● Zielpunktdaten
<<<<

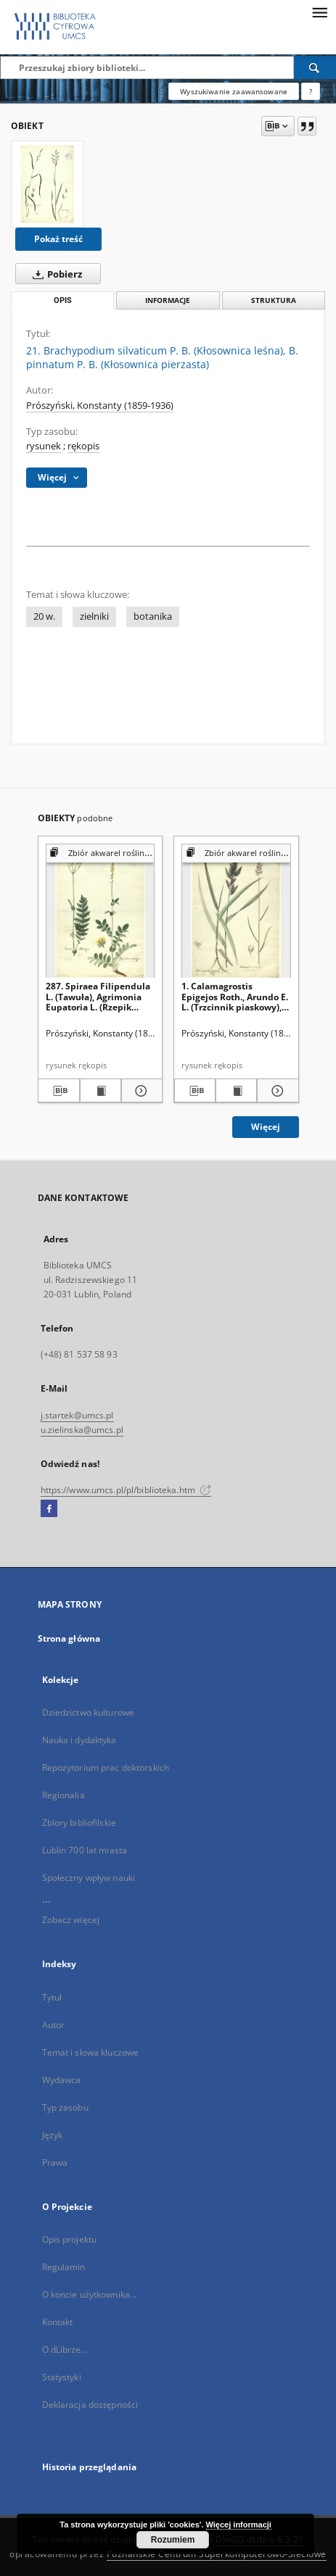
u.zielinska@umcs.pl (82, 1430)
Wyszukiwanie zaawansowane (233, 91)
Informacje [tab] (167, 300)
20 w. (44, 616)
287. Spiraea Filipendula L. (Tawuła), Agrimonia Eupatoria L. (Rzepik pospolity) (98, 996)
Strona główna (69, 1638)
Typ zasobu (65, 2107)
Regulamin (64, 2267)
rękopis (83, 446)
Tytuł (52, 1997)
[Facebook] (49, 1509)
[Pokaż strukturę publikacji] (100, 853)
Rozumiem (173, 2540)
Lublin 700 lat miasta (85, 1850)
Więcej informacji (238, 2524)
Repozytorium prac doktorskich (105, 1767)
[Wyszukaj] (315, 67)
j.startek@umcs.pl (77, 1415)
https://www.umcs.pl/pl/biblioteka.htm (126, 1490)
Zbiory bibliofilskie (79, 1822)
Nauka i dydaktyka (79, 1740)
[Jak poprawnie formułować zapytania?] (310, 91)
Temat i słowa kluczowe (90, 2052)
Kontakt (57, 2322)
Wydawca (61, 2080)
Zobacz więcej (71, 1920)
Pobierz (54, 274)
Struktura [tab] (273, 300)
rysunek (43, 446)
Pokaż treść (58, 239)
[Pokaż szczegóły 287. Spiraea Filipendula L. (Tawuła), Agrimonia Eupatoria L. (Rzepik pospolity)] (140, 1090)
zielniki (94, 616)
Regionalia (63, 1795)
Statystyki (61, 2377)
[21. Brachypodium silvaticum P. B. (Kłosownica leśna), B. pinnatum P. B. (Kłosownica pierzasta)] (47, 184)
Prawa (55, 2162)
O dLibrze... (65, 2349)
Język (52, 2135)
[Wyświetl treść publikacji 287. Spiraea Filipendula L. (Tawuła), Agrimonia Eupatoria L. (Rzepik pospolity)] (100, 1090)
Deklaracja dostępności (90, 2404)
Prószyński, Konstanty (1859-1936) (99, 405)
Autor (53, 2025)
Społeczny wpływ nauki (89, 1877)
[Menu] (319, 11)
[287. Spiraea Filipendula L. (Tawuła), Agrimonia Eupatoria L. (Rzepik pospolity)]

>>>>

Bearbeite bitte die Einträge von der Zeile mit „Deklaracja dostępności (90, 2404)“ bis einschließlich zum letzten Eintrag: Ersetze „Autor“ durch „Twórca“ und gib diese Zeilen sonst unverändert wieder.

● VOLLSTÄNDIGE ANTWORT
Deklaracja dostępności (90, 2404)
Prószyński, Konstanty (1859-1936) (99, 405)
Twórca (53, 2025)
Społeczny wpływ nauki (89, 1877)
[Menu] (319, 11)
[287. Spiraea Filipendula L. (Tawuła), Agrimonia Eupatoria L. (Rzepik pospolity)]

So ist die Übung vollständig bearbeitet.